Work to do:
1. Translate this sentence from the court opinion into Spanish: "Thereupon defendant's motion to dismiss for want of jurisdiction was overruled."
2. Write the next portion of the court opinion in the appeal against the Albaugh Bros. Dover Company, beginning after its last sentence.
===== Document section =====
2. CONSTITUTIONAL LAW--Retroactive Operation--Jurisdiction--Appeal. The district court of Oklahoma Territory, on appeal from a judgment, acquired jurisdiction.
Error from District Court, Oklahoma County; W. M. Bowles, Trial Judge.
Action by J. A. White against the Albaugh Bros. Dover Company. Judgment for plaintiff. Defendant brings error. Affirmed.
Harris & Wilson, for plaintiff in error.
Jno. H. Wright, for defendant in error.
WILLIAMS, J.
¶1 On the 28th day of February, 1906, the defendant in error, as plaintiff, commenced his action against the plaintiff in error, as defendant, by filing a bill of particulars before J. J. Beall, a justice of the peace of Oklahoma City township, Oklahoma county, Okla. T., showing that the defendant was due him the sum of $ 106.50, but making claim or demand thereon for recovery of judgment for only $ 100. Judgment was rendered in favor of plaintiff for the sum of $ 87.50 and costs, which were taxed in the sum of $ 9.70. An appeal was prosecuted to the district court of said county. On the 3d day of April, A. D. 1908, the plaintiff, first having obtained leave of the court, amended by interlineation his bill of particulars by inserting, in lieu of the said $ 106.50 alleged to be due, the sum of $ 91.50, and his demand or prayer for judgment or recovery was likewise amended to read $ 91.50, instead of $ 100. Thereupon defendant's motion to dismiss for want of jurisdiction was overruled. It is now urged that the court erred in not sustaining said motion.
===== Listed entries =====
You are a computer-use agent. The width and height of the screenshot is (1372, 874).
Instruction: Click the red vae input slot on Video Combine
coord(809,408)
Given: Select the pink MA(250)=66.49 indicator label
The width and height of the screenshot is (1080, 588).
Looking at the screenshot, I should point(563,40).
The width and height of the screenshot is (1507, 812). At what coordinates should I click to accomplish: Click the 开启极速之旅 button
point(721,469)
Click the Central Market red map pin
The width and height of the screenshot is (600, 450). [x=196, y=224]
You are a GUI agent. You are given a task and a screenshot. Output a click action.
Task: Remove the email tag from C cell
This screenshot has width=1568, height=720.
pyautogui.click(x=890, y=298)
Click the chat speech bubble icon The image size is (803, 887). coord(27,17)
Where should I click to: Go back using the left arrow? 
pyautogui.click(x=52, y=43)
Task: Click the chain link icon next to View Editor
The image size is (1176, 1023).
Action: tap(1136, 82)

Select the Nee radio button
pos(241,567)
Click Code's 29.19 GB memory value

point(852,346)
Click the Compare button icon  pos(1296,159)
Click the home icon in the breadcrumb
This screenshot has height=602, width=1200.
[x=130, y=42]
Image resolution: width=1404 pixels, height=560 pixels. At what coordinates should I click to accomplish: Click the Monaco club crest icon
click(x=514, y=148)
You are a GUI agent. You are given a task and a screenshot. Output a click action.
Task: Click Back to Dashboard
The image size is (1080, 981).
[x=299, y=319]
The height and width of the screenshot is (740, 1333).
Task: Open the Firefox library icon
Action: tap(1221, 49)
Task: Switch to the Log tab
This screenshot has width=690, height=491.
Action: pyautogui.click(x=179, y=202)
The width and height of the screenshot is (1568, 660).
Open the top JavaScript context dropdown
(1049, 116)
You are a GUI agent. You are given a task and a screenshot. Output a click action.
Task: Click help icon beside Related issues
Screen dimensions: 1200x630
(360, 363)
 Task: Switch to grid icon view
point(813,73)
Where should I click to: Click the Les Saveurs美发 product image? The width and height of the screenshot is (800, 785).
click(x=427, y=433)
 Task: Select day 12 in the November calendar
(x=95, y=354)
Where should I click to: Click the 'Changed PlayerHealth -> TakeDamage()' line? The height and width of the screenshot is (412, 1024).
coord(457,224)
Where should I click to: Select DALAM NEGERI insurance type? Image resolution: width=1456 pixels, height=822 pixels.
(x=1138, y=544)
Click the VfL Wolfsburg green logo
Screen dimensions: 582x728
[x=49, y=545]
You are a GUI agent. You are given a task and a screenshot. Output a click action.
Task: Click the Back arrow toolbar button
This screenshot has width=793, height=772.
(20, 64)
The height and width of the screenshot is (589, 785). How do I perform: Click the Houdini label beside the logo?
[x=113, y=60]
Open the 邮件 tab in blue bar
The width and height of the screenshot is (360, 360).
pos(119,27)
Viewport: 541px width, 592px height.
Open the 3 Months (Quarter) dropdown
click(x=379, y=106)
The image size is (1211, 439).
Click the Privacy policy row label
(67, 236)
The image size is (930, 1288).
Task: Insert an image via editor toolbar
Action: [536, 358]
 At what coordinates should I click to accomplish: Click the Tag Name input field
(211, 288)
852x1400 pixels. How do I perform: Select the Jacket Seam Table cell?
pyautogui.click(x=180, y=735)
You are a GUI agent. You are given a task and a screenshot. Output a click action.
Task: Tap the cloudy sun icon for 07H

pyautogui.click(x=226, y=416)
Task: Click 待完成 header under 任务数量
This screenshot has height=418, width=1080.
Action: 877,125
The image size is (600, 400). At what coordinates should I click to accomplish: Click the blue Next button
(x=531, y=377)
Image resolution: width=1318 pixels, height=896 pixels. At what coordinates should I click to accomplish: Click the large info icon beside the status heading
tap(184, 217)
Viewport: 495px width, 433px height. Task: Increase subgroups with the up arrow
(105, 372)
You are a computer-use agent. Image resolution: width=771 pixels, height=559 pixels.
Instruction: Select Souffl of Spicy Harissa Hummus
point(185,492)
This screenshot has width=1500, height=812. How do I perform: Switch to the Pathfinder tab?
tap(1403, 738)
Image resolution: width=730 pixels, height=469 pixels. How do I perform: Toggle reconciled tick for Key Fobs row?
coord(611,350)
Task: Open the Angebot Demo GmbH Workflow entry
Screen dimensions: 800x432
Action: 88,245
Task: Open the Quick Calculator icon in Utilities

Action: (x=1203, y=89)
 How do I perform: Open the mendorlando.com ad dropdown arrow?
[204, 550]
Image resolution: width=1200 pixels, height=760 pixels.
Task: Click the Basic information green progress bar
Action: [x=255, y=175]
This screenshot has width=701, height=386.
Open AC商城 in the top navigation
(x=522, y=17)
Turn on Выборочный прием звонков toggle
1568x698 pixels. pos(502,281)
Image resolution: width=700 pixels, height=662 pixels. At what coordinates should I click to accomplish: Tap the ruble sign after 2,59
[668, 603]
=====
Answers below:
1. Acto seguido, la moción del demandado para desestimar por falta de jurisdicción fue denegada.

2.
¶2 Section 4929, Wilson's Rev. & Ann. St. 1903, par. 2. provides:
"Under the limitations and restrictions, herein provided, justices of the peace shall have original jurisdiction of civil actions for the recovery of money only, and to try and determine the same where the amount claimed does not exceed one hundred dollars."
¶3 In the case of Everette Piano Co. v. Bash, 31 Ind. App. 498, 68 N.E. 329, it is held:
"Under Burns' Ann. St. 1901, § 1500, conferring on justices of the peace original jurisdiction in actions of contract or tort where the debt or damages claimed, or the property sought to be recovered, does not exceed $ 200, where a complaint for breach of warrant of a piano avers that plaintiff had incurred expenses for its repair amounting to $ 75, and that the instrument, if equal to the guaranty, would be worth $ 400, whereas it was not worth exceeding $ 125, by reason of which he was damaged $ 200, and prays judgment for such sum, the justice of the peace has jurisdiction, as plaintiff was bound by his claim for damages."
See. also, Elgin v. Mathis, 9 Ind. App. 277, 36 N.E. 650.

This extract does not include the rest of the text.